The next day after we saw it (some folks would call it Christmas Day) I was online ordering a ticket in the balcony for New Year's Eve. I had a big head in front of me the first time around, and missed some scenery changes. It came to pass, however, that I couldn't make it that night, the closing night of the show.

Two years ago I heard an advertisement on the radio that White Christmas was coming back. We got four seats in the balcony and went with our friends Misty Dawn and Jenna. I was able to see everything, and during the two years in between, I had worked on a couple of Show Motion projects with automated scenery technology, so I even knew the mechanics of all of the magic onstage. This knowledge would spoil the effect for some (including Carmen) but it just gets me excited to know that I am capable of creating that same magic.

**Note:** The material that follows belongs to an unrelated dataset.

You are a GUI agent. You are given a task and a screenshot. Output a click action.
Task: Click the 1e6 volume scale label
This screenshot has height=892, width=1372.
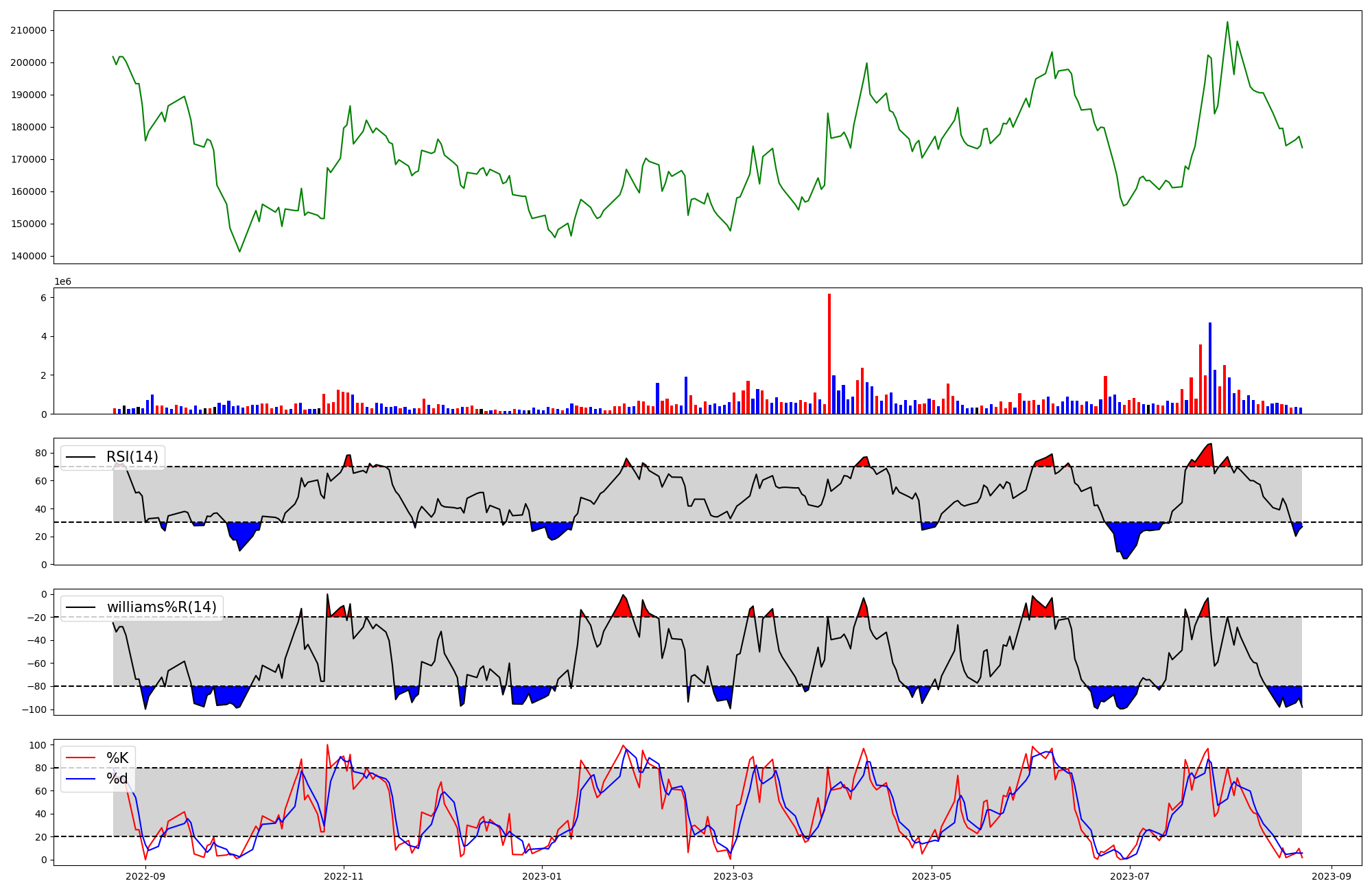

So now we fast forward to October, 2009. I walk into the scene shop at Albuquerque Little Theatre. Colby Landers, the Technical Director, is cautiously hopeful about my coming. Once Sleepy Hollow is staged, he has to build eleven sets for Irving Berlin's White Christmas, and here I am, a huge fan of the show and a professional scenic carpenter unemployed in Albuquerque.

It's almost enough to make me think there might be a god.

NAAAAAAAAH.

But it does make me thankful that all these insignificant elements of the universe found their way to this happy union. And tomorrow I can pick up my check. For that I'm very thankful.